Tuesday, Aug 6: 8:30 AM - 10:20 AM
01419
Invited Paper Session
Oregon Convention Center
Room: CC-C123
Applied
Yes
Main Sponsor
Stats. Partnerships Among Academe Indust. & Govt. Committee
Co Sponsors
Committee on Applied Statisticians
Presentations
Statistics Without Borders (SWB) is a global not-for-profit organization that leads pro bono projects in partnership with international not-for-profit and non-governmental organizations. To date, SWB has completed over 250 projects, with recent projects supporting organizations in Afghanistan, Canada, Haiti, India, Nigeria, the United States, and Zimbabwe. One challenge of these projects is to build trust with our client organizations and the communities we aim to help. We'll walk through two pro bono projects that SWB has completed, emphasizing how we built trust with these clients and communities. We'll also cover systems that SWB has put into place to sustainably build trust for every project. Our goal is that you will come away with specific ideas of how you can build trust in the context of international development.
There is perhaps no bigger issue facing our field right now than that of misinformation – and the advent of tools like ChatGPT has increased this risk. A central reason for this is bias from large language models and how that can lead to misleading and/or incorrect information disproportionately impacting certain communities. NORC is developing a model of online information to better understand how to detect and mitigate bias in such models. The data are focused specifically on the topic of COVID vaccine misinformation, which the study team chose because of the strong historical record of misinformation across social media platforms and issues related to health equity. NORC collected more than 10 terabytes of data from across Twitter and Instagram from 2020 to 2023. The study team hand-coded a training sample, building upon several different open-source misinformation indexes, and then trained and deployed the model. This presentation will share learnings from this process; share the model developed; and finally, describe the learnings gleaned from the process related to bias in LLM development.
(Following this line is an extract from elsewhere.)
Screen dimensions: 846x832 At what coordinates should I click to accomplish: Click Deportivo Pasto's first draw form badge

The quality of output from Generative AI models is limited by the quality of data it uses to train itself. Input data which is inaccurate, outdated, or incomplete can lead to bad output or hallucinations, where the model confidently asserts that a falsehood is real. We discuss challenges in the estimation of Generative AI models which can cause misinformation including inheriting biases present in the training data and producing outputs that are plausible but fundamentally incorrect or nonsensical. We also discuss mitigation strategies such as the curation of training data, meticulous algorithm design, and continuous monitoring to minimize biases. Additionally, we present an illustrative example on establishing mechanisms for rigorous model evaluation and quality control.
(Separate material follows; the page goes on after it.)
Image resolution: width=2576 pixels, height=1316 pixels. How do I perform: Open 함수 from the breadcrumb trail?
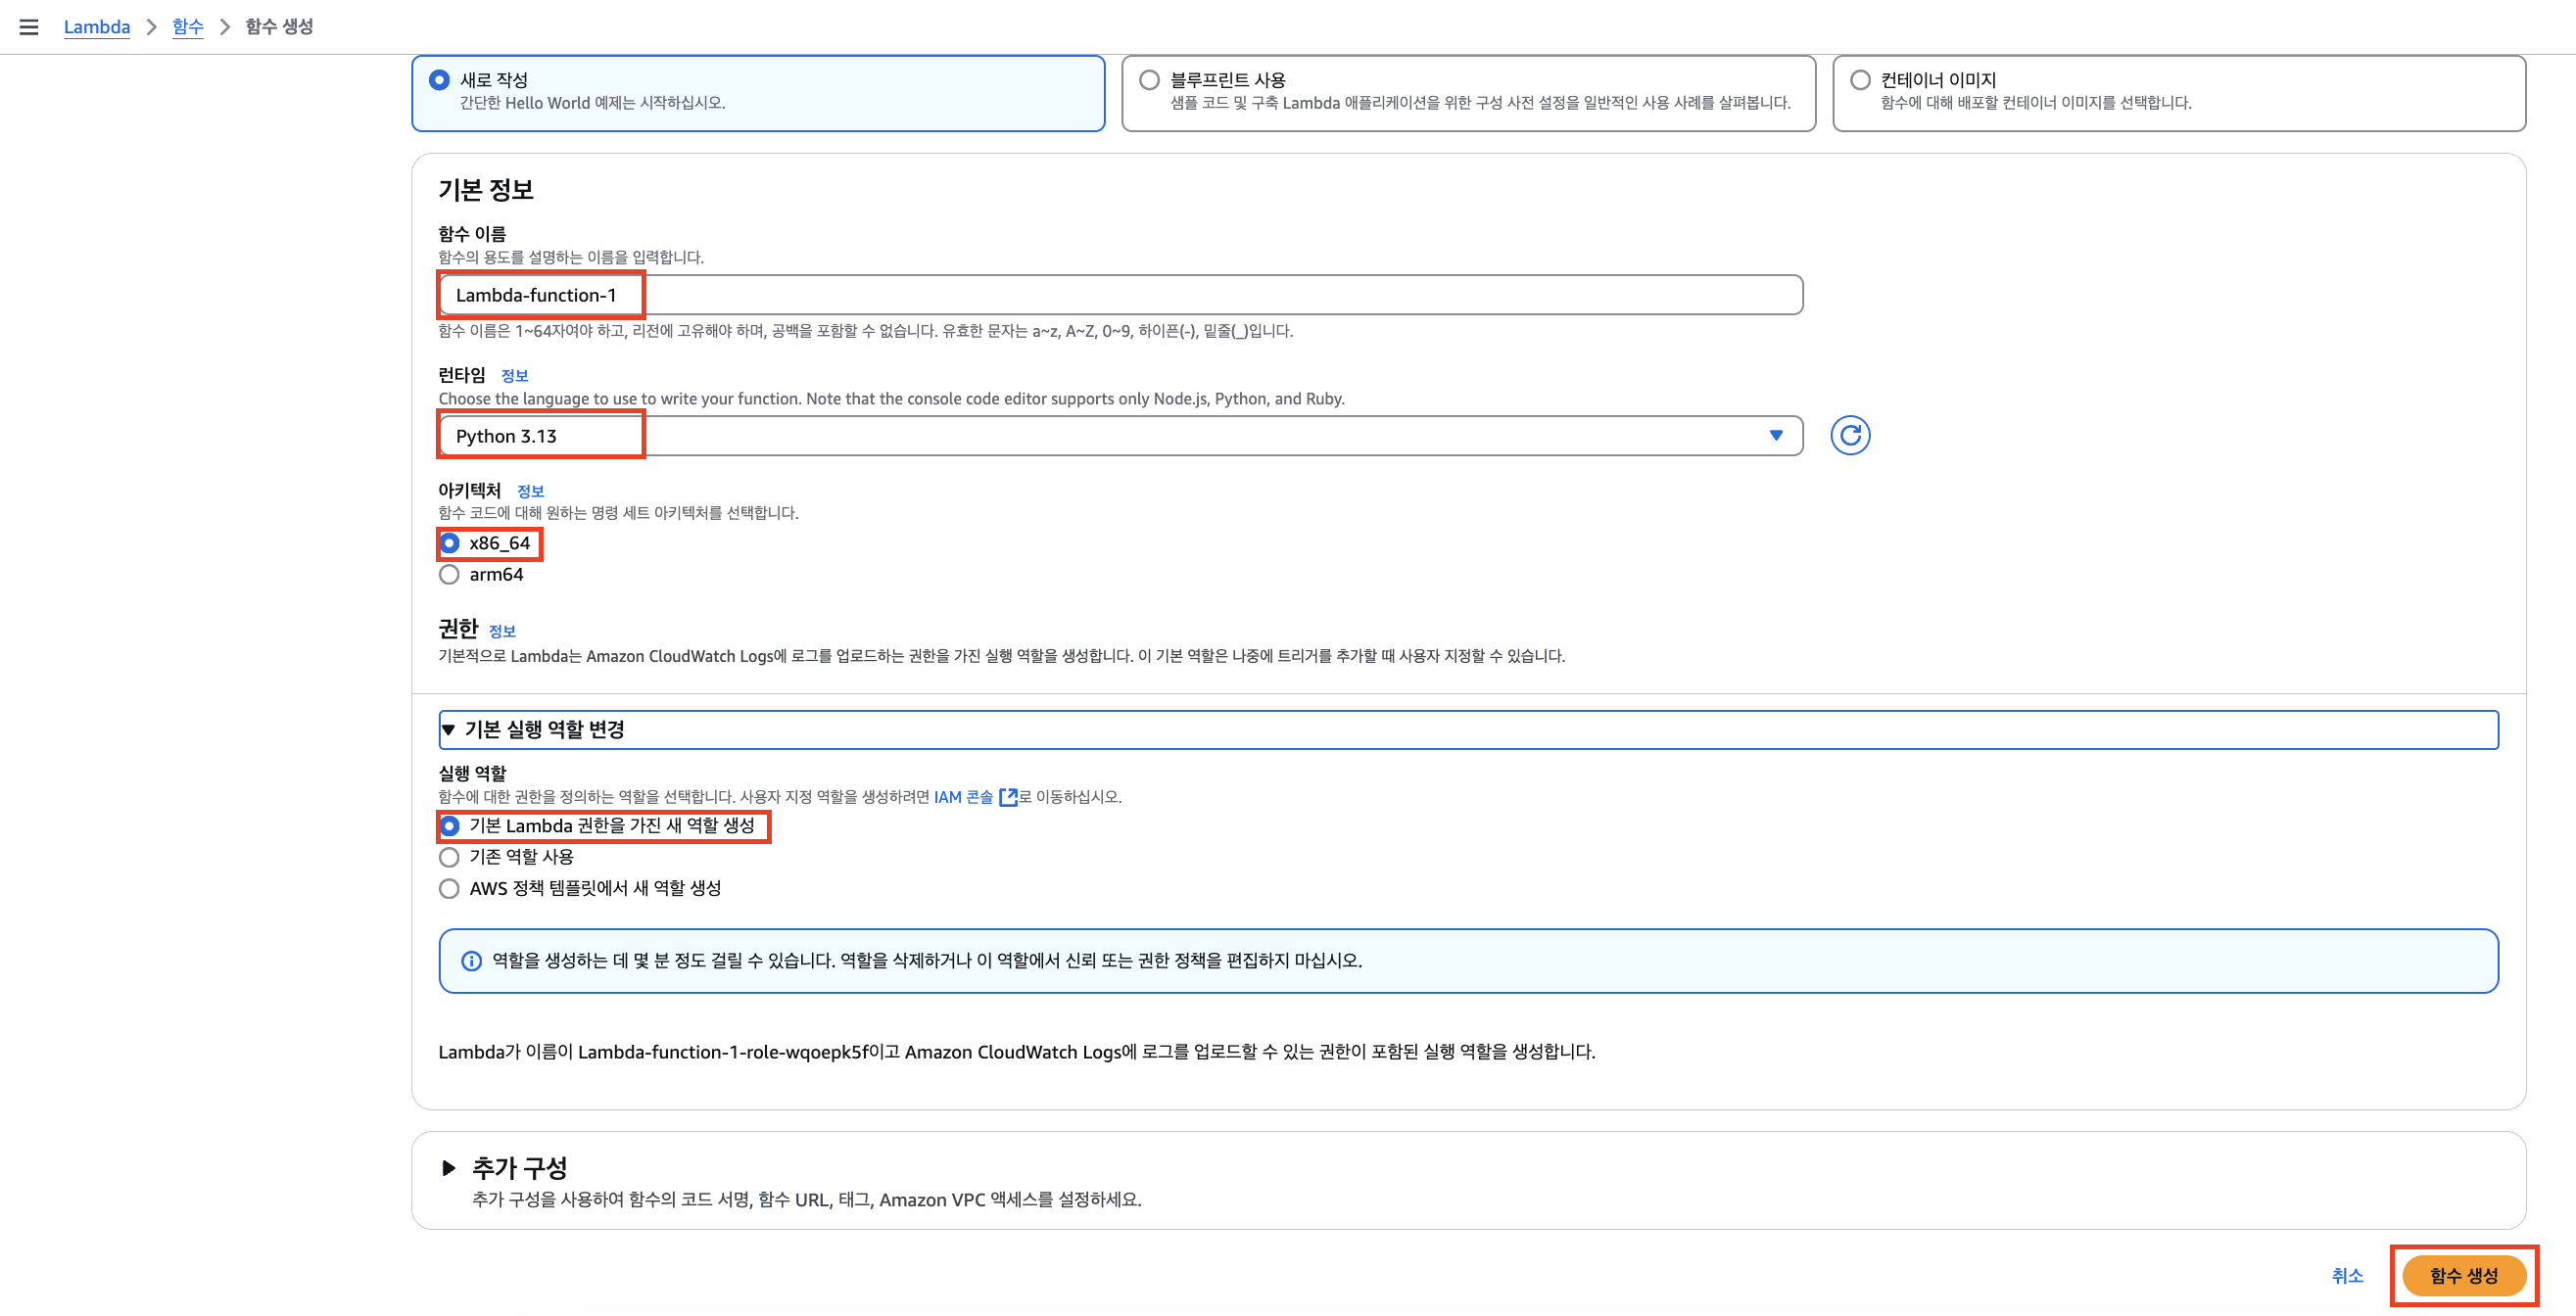(186, 27)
In a six-year Phase III non-inferiority trial, we evaluated dietary interventions for neutropenic patients: a liberalized diet versus a standard one. Our primary goal was to compare the incidence of major infections. Two interim analyses (IAs) were prespecified to guide the continuation or termination of the study. The 1st IA in 2021 allowed the study to continue with some reservations due to infection rates closely approaching the prespecified margin of 10% difference. Despite the p-value from the IA, which suggested the continuation of patient enrollment based on the primary endpoint, we exercised caution. In a proactive move, our statistical team proposed an earlier second IA than the original plan. The results from the newly added IA in Spring 2023 indicated that the infection rate exceeded the threshold, leading to an immediate halt in patient enrollment and trial termination in June 2023. This presentation underscores the vital role of statistical leadership in multidisciplinary research involving multiple stakeholders, showcasing how statisticians prioritized patient care, made data-driven decisions, provided clear recommendations, and influenced clinical trial outcomes.
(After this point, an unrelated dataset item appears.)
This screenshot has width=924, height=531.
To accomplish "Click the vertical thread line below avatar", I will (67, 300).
Over the last 15+ years, the University of North Carolina Department of Biostatistics and Merck's Department of Biostatistics and Research Decision Science (BARDS) have collaborated closely on a number of important statistical research projects. These projects have resulted in significant methodological contributions to the statistical field with applications to real-world problems in pharmaceutical R&D. These cover a wide scope of research topics: from frequentists to Bayesian approaches, from trial level design to aggregate/meta analyses, and from traditional statistical modelling to machine learning methodologies. The areas of pharmaceutical applications include, just naming a few examples, safety signaling and evaluation, the efficacy evaluation of innovative medicines (eg lipid lowering therapies) and post-marketing assessment of rare but serious safety events in the Rotavirus Vaccine. Case studies will be highlighted during the presentation. This collaboration has won the 2023 SPAIG Award.